Rationale: The 1994 American European Consensus Committee definitions of acute lung injury (ALI) and the acute respiratory distress syndrome (ARDS) have not been applied systematically in the pediatric population.
Objectives: The purpose of this study was to evaluate prospectively the epidemiology and clinical risk factors associated with death and prolonged mechanical ventilation in all pediatric patients admitted to two large, pediatric intensive care units with ALI/ARDS using Consensus criteria.
Methods: All pediatric patients meeting Consensus Committee definitions for ALI were prospectively identified and included in a relational database.

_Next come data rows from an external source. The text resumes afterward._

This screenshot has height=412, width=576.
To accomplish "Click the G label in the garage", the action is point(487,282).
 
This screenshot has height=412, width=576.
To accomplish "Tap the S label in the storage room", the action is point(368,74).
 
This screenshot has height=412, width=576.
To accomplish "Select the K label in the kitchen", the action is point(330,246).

Measurements and main results: There were 328 admissions for ALI/ARDS with a mortality of 22%. Multivariate logistic regression analyses revealed (1) the initial severity of oxygenation defect, as measured by the Pa(O2)/FI(O2) ratio; (2) the presence of nonpulmonary and non-central nervous system (CNS) organ dysfunction; and (3) the presence of CNS dysfunction were independently associated with mortality and prolonged mechanical ventilation. A substantial fraction of patients (28%) did not require mechanical ventilation at the onset of ALI; 46% of these patients eventually required intubation for worsening ALI.

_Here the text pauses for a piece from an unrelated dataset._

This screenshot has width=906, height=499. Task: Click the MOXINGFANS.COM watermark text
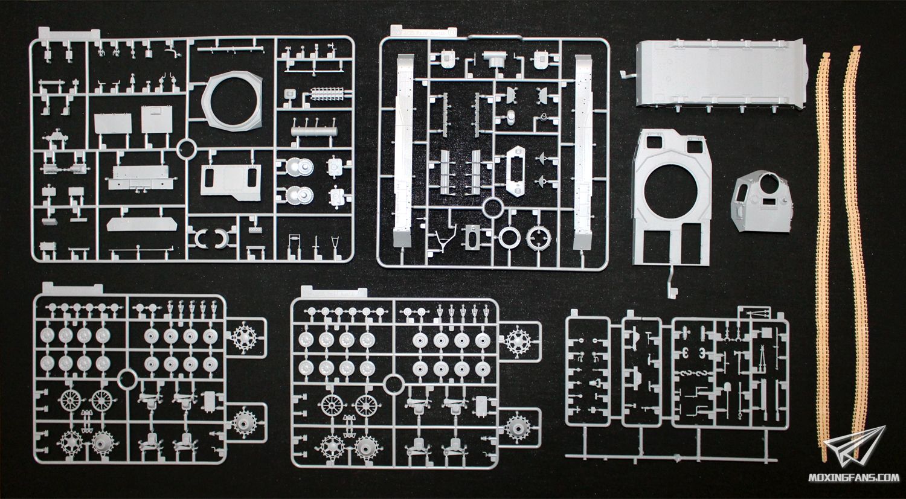[x=853, y=478]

Conclusions: Mortality in pediatric ALI/ARDS is high and several risk factors have major prognostic value. In contrast to ALI/ARDS in adults, the initial severity of arterial hypoxemia in children correlates well with mortality. A significant fraction of patients with pediatric ALI/ARDS can be identified before endotracheal intubation is required. These patients provide a valuable group in whom new therapies can be tested.